Rewrite the records from the line with "coordinates (223, 592)." up to and including the line with "center [1090, 781].", putting "Find the position of" in place of "Identify the location of" and leaving everything else as it is.
(Input Opens)
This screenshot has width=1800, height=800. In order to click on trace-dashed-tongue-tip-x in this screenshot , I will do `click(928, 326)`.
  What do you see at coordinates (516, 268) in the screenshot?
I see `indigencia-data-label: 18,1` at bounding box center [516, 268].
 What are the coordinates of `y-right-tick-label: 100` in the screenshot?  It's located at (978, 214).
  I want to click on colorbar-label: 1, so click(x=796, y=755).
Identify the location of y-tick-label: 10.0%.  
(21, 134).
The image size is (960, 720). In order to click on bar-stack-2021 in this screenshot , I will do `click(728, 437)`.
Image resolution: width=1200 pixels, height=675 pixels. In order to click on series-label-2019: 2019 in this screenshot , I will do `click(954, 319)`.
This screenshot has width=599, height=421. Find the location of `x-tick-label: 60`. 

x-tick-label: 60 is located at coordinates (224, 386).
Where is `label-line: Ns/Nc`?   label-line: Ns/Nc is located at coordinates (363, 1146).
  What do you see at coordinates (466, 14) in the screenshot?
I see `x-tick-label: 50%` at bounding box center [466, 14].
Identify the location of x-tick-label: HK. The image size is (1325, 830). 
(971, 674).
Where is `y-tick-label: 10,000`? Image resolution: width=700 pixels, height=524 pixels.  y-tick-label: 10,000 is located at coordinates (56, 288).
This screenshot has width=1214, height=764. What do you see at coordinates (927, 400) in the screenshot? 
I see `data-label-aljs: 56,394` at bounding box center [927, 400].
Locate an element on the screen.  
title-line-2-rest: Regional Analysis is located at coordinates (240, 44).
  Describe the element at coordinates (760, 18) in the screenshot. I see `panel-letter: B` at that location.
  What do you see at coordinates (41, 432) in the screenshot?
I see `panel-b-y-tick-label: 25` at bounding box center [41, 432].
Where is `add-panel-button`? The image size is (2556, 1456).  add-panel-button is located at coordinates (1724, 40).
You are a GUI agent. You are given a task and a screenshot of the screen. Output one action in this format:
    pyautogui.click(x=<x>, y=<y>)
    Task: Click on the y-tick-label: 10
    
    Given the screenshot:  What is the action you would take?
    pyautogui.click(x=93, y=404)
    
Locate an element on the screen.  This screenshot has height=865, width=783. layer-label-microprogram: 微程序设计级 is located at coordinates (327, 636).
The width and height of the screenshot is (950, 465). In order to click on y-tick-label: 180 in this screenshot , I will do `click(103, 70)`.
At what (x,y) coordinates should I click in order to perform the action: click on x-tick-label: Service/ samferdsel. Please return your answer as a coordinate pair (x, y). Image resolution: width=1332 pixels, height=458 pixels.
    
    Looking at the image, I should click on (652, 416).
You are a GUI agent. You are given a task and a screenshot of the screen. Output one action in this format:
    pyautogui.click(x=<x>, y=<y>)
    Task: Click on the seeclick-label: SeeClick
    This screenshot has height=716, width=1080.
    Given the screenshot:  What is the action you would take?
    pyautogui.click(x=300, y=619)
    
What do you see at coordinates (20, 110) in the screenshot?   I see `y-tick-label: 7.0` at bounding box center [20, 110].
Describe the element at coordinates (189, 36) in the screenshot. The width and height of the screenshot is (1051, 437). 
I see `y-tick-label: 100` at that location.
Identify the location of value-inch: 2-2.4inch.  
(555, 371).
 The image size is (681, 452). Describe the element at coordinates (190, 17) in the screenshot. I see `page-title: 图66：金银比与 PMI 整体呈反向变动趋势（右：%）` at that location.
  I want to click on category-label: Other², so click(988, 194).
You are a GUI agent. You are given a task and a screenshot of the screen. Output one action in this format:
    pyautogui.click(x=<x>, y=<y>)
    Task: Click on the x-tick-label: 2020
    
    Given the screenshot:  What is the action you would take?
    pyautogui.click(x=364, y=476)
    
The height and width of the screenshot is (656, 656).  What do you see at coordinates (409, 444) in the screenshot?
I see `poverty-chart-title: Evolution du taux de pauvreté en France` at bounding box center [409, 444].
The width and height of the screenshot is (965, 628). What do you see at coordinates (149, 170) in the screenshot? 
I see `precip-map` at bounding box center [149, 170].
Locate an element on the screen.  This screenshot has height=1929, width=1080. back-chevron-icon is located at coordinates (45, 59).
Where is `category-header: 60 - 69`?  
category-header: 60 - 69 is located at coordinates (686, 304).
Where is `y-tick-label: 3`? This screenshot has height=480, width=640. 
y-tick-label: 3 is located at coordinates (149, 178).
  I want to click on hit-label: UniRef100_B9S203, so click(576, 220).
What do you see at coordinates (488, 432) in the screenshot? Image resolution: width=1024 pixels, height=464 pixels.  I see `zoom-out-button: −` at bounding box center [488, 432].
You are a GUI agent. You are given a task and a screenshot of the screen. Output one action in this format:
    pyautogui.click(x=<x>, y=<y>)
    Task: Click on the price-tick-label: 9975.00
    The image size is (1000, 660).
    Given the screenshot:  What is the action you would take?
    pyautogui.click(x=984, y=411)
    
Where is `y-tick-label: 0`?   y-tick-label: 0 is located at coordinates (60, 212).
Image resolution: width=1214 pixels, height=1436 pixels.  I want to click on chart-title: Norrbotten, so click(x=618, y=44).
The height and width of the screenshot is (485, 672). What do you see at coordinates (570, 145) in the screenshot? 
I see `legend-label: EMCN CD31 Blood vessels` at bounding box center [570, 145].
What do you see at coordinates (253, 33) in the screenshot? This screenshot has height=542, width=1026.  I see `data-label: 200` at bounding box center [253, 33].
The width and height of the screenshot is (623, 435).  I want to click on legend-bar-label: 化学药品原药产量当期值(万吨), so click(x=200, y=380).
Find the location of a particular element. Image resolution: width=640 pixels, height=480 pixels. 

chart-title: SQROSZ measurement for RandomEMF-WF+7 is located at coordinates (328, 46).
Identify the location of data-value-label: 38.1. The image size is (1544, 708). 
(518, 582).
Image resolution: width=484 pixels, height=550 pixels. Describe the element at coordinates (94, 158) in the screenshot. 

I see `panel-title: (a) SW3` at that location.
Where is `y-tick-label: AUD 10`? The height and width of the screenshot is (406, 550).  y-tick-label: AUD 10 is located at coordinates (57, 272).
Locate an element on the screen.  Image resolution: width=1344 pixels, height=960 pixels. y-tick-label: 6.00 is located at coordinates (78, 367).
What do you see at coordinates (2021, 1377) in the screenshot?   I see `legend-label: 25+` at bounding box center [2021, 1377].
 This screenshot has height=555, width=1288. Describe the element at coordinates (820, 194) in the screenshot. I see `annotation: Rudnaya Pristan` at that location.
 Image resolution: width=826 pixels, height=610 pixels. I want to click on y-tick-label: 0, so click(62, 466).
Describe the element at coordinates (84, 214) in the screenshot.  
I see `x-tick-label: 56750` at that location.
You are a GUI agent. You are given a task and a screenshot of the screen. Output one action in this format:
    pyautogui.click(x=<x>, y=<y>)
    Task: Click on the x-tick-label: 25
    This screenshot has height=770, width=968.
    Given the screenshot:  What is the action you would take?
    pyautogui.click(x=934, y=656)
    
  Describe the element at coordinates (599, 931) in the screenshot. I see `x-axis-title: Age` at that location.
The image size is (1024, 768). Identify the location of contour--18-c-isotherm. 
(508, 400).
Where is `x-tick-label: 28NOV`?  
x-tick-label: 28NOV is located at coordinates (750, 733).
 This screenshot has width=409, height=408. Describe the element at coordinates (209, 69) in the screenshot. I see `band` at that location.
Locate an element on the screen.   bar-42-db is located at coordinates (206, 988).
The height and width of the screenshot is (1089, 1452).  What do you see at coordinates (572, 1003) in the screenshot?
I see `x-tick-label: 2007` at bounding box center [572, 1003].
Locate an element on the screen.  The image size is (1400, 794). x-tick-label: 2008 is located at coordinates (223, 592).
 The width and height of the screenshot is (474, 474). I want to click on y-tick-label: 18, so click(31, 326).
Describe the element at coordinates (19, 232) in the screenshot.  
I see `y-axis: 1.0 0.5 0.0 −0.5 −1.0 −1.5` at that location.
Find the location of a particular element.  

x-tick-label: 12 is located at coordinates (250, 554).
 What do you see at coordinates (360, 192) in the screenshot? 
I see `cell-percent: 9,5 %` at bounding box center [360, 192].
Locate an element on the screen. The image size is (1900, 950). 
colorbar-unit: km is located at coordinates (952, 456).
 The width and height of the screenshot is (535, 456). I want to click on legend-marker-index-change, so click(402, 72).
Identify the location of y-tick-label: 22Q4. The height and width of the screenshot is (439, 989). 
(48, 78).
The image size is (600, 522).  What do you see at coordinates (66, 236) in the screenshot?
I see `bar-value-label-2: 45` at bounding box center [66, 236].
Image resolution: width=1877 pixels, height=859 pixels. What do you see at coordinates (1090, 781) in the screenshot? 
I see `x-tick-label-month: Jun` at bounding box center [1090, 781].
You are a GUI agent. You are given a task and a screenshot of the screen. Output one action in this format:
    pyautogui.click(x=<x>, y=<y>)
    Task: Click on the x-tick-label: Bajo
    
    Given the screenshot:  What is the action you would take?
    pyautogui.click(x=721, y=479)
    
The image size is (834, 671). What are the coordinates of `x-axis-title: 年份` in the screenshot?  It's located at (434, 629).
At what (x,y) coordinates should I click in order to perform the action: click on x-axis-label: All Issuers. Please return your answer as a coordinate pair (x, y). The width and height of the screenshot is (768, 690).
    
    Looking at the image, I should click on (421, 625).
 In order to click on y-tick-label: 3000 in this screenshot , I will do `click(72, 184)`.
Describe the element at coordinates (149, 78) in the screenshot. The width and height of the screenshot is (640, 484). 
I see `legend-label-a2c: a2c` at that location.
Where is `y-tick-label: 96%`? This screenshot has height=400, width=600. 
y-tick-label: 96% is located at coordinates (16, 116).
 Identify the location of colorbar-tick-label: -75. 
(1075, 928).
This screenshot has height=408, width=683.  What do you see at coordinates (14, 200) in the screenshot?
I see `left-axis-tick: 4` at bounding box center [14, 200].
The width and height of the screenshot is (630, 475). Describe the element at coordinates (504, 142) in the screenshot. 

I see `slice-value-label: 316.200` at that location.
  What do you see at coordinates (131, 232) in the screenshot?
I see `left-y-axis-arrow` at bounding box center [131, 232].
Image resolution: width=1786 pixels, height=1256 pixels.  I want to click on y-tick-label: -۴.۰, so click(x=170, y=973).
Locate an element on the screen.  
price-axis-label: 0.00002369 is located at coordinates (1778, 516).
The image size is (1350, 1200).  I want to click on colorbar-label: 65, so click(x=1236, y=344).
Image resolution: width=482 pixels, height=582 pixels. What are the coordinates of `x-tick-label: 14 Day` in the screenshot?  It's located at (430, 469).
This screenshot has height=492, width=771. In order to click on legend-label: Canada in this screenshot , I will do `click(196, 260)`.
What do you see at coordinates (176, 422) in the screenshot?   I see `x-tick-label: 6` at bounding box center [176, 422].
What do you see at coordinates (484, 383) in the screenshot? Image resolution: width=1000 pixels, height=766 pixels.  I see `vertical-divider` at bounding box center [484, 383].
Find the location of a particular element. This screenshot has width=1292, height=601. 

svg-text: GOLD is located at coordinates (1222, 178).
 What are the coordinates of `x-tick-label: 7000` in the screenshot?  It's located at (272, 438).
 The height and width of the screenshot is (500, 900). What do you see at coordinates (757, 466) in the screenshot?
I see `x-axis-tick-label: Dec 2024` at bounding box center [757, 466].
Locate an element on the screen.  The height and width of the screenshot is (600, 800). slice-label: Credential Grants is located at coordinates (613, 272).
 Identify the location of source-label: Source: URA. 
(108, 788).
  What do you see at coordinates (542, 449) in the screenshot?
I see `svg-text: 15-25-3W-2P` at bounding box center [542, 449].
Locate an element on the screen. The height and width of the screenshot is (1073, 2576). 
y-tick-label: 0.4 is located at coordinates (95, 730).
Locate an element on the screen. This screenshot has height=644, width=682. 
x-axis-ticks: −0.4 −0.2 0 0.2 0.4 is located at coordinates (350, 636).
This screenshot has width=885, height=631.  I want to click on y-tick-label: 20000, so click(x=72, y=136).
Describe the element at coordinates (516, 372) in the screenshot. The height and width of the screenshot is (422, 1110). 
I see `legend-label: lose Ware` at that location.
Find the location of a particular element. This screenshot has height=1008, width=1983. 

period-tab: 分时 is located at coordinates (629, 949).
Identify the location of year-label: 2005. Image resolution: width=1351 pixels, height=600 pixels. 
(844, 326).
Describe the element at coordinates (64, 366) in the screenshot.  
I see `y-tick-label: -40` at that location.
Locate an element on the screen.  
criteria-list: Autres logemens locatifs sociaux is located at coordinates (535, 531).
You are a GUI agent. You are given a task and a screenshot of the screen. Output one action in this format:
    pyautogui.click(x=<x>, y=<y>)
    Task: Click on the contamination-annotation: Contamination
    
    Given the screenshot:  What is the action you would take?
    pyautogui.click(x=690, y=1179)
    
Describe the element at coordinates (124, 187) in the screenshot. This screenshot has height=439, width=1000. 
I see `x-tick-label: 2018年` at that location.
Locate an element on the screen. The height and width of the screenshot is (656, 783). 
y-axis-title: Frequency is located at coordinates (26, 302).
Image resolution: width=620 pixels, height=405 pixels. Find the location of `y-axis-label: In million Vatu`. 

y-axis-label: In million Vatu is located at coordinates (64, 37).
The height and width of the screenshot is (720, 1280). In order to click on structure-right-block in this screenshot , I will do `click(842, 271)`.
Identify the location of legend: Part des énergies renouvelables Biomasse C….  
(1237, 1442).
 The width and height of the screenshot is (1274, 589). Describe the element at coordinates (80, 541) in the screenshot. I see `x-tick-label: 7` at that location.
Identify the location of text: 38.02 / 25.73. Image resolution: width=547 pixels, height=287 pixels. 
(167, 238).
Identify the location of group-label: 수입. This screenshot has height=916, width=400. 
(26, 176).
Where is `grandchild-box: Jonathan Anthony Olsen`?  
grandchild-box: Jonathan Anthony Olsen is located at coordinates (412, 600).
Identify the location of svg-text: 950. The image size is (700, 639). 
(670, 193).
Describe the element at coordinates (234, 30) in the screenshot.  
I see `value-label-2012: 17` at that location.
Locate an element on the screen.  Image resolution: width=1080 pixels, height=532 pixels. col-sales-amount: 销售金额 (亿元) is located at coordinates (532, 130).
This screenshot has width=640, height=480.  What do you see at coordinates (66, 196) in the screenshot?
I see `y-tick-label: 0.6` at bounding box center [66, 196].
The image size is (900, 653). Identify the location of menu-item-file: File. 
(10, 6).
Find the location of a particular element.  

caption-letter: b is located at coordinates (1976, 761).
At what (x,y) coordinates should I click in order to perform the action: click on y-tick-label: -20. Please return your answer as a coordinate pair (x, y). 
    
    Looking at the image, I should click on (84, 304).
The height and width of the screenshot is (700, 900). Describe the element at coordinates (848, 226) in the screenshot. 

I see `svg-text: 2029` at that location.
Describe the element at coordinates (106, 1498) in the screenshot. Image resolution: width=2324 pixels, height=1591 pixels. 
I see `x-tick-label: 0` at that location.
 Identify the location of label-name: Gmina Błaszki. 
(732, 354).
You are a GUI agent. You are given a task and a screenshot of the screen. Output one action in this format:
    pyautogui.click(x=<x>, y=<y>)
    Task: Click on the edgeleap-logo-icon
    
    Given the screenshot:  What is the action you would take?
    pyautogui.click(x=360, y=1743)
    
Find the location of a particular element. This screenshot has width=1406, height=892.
(Input Closes)
--- Answer section ---
Locate an element on the screen.  The image size is (1400, 794). x-tick-label: 2008 is located at coordinates (223, 592).
 The width and height of the screenshot is (474, 474). I want to click on y-tick-label: 18, so click(31, 326).
Describe the element at coordinates (19, 232) in the screenshot.  
I see `y-axis: 1.0 0.5 0.0 −0.5 −1.0 −1.5` at that location.
Find the location of a particular element.  

x-tick-label: 12 is located at coordinates (250, 554).
 What do you see at coordinates (360, 192) in the screenshot? 
I see `cell-percent: 9,5 %` at bounding box center [360, 192].
Locate an element on the screen. The image size is (1900, 950). 
colorbar-unit: km is located at coordinates (952, 456).
 The width and height of the screenshot is (535, 456). I want to click on legend-marker-index-change, so click(402, 72).
Find the position of y-tick-label: 22Q4. The height and width of the screenshot is (439, 989). 
(48, 78).
The image size is (600, 522).  What do you see at coordinates (66, 236) in the screenshot?
I see `bar-value-label-2: 45` at bounding box center [66, 236].
Image resolution: width=1877 pixels, height=859 pixels. What do you see at coordinates (1090, 781) in the screenshot? 
I see `x-tick-label-month: Jun` at bounding box center [1090, 781].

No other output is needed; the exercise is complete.